Kate Clifton Osgood Holmes (October 1, 1858 – April 19, 1925) was an American painter and scientific illustrator.

Life 
Kate Clifton Osgood Holmes was born in Castine, Maine, October 1, 1858. She was one of five children born to James Blake Osgood and Cornelia Adams Upham.She moved with her family to Ellsworth by the age of two; some sources list Ellsworth as her birthplace, and indeed she herself gave it as such on a passport application in 1908. They moved again, to Washington, D.C., around 1862.

She studied at the Art Students League of New York, under William Merritt Chase.  In 1883, she married Dr. William Henry Holmes. She studied in Europe for a year before returning to the United States; she taught decorative arts in local schools around Washington, including the Madeira School, for a number of years thereafter. 
She lectured a great deal as well. 
She was employed by the Bureau of Ethnology of the Smithsonian Institution from 1881 to 1883, and remained active with the Smithsonian for much of her career. Holmes died in Washington, D.C. One of her paintings, Summer, and a drawing of a priest are currently in the collection of the Smithsonian American Art Museum.

Instructions:
(A) In the biography of Kate Clifton Osgood Holmes, who did she marry in 1883?
(B) Reproduce the part of the biography of Kate Clifton Osgood Holmes starting with "She was employed" and going on through "American Art Museum.".
The lines that come after this text aren't needed here.

Recorded data:
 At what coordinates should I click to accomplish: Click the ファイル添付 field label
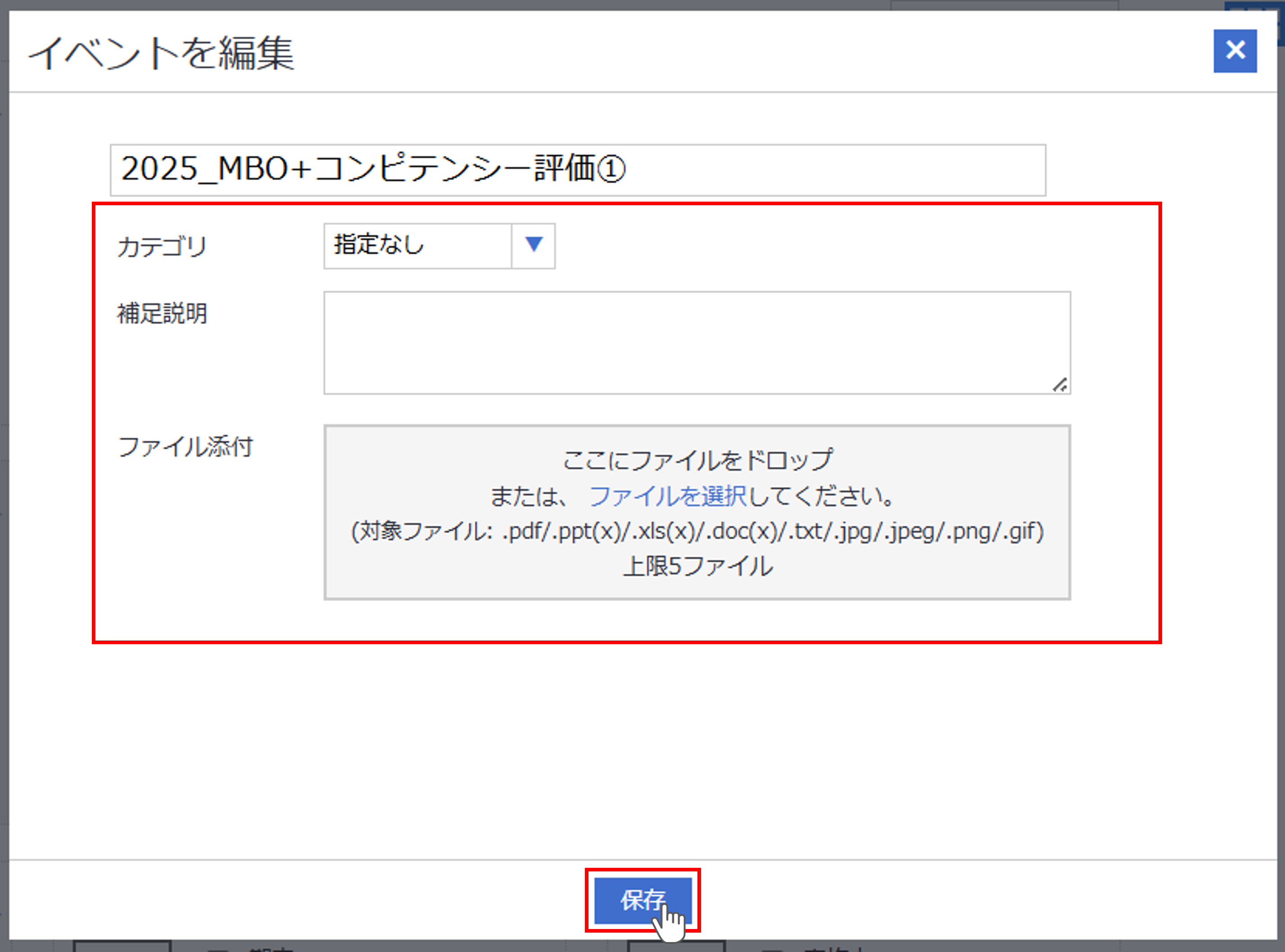pyautogui.click(x=185, y=447)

Problem solutions:
(A) Dr. William Henry Holmes.

(B)
She was employed by the Bureau of Ethnology of the Smithsonian Institution from 1881 to 1883, and remained active with the Smithsonian for much of her career. Holmes died in Washington, D.C. One of her paintings, Summer, and a drawing of a priest are currently in the collection of the Smithsonian American Art Museum.